**What this task involves**
The material below is to be copied exactly from the line with "Where should I" up to and including the line with "How do I perform: Visit", with nothing else kept and no pictures.

Excerpted data Block Start

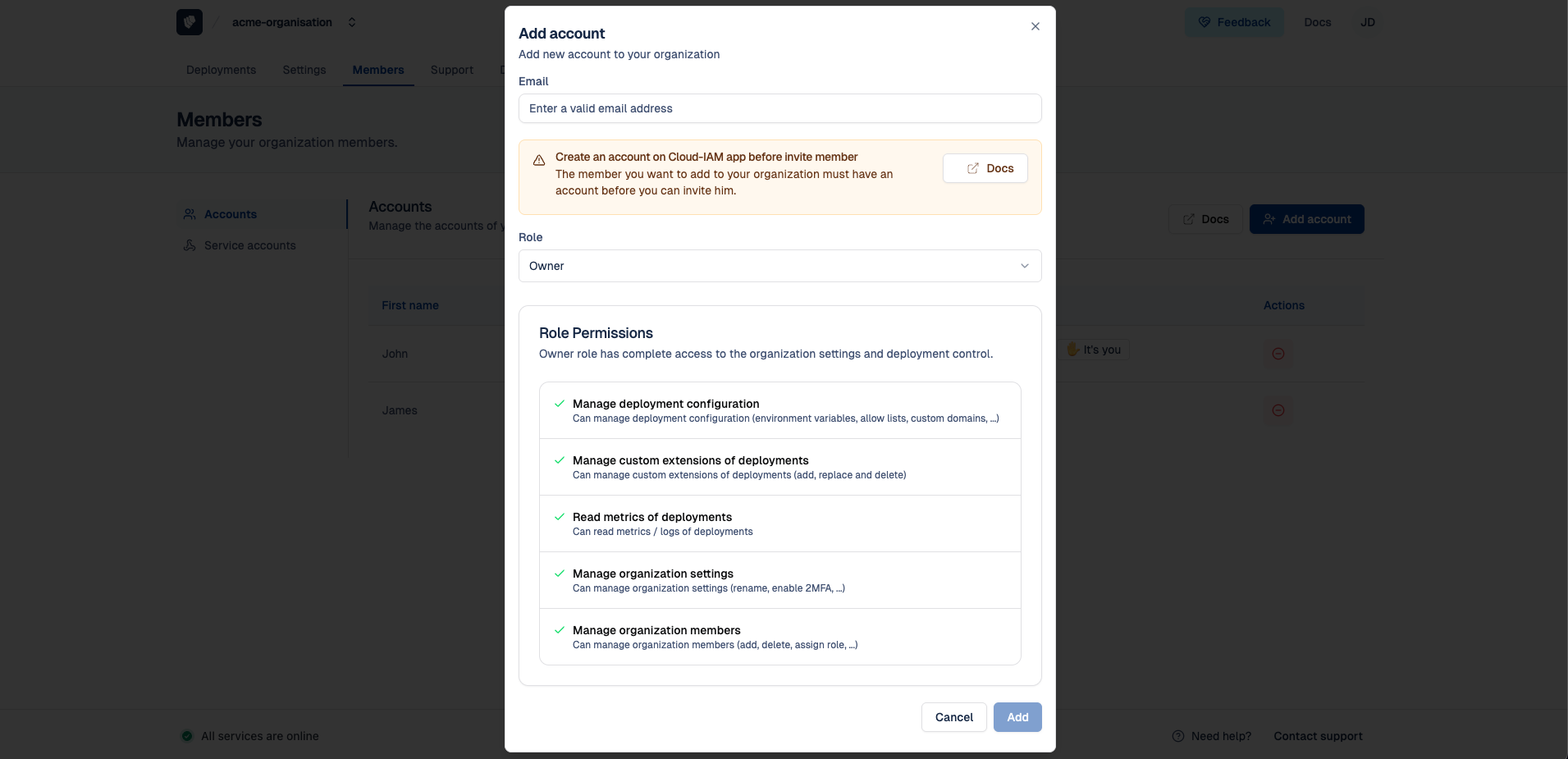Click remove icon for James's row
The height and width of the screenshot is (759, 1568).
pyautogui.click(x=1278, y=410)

Excerpted data Block End
Excerpted data Block Start

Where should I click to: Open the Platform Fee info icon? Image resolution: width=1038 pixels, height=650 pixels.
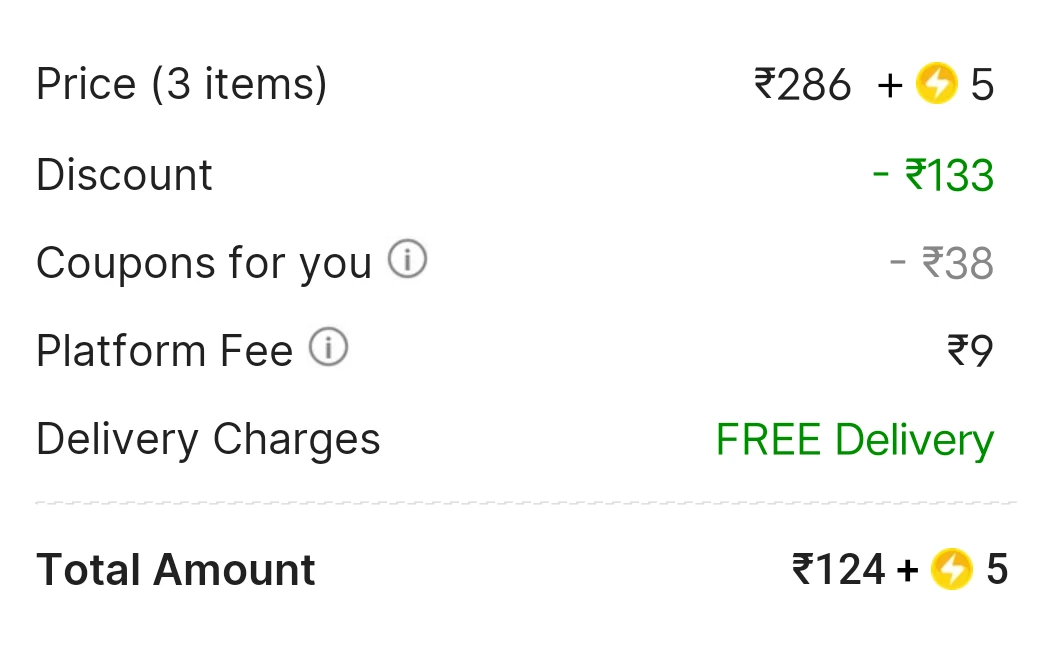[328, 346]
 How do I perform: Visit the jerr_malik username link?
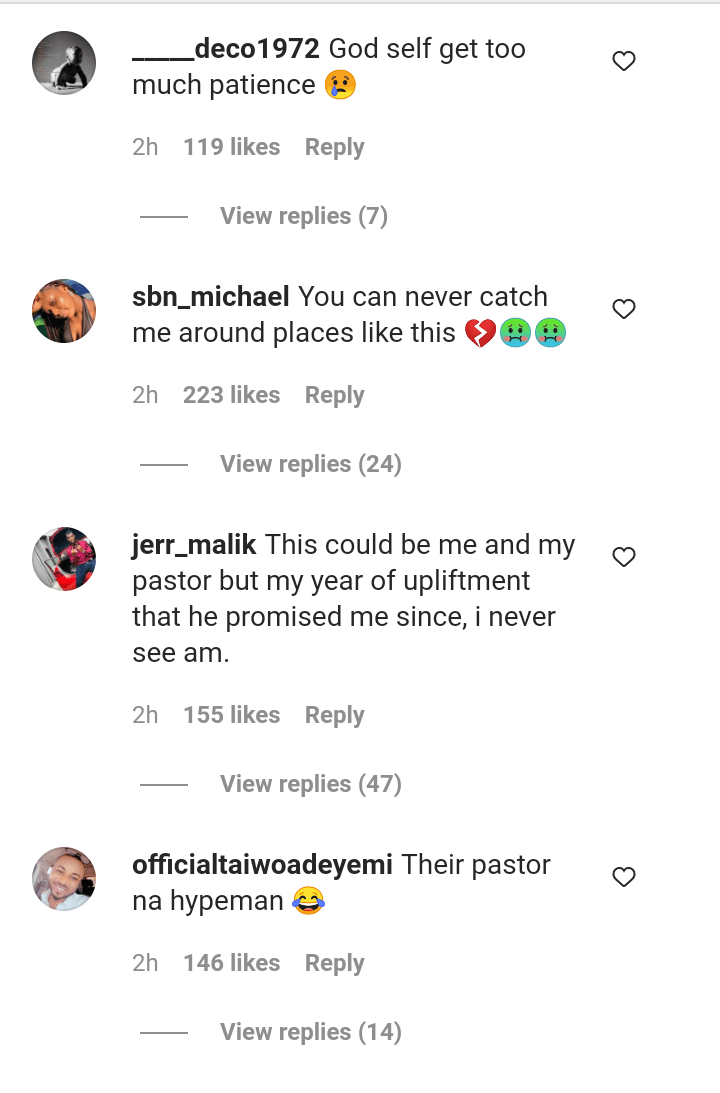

Excerpted data Block End

**Solution to the exercise**
Where should I click to: Open the Platform Fee info icon? Image resolution: width=1038 pixels, height=650 pixels.
[328, 346]
 How do I perform: Visit the jerr_malik username link?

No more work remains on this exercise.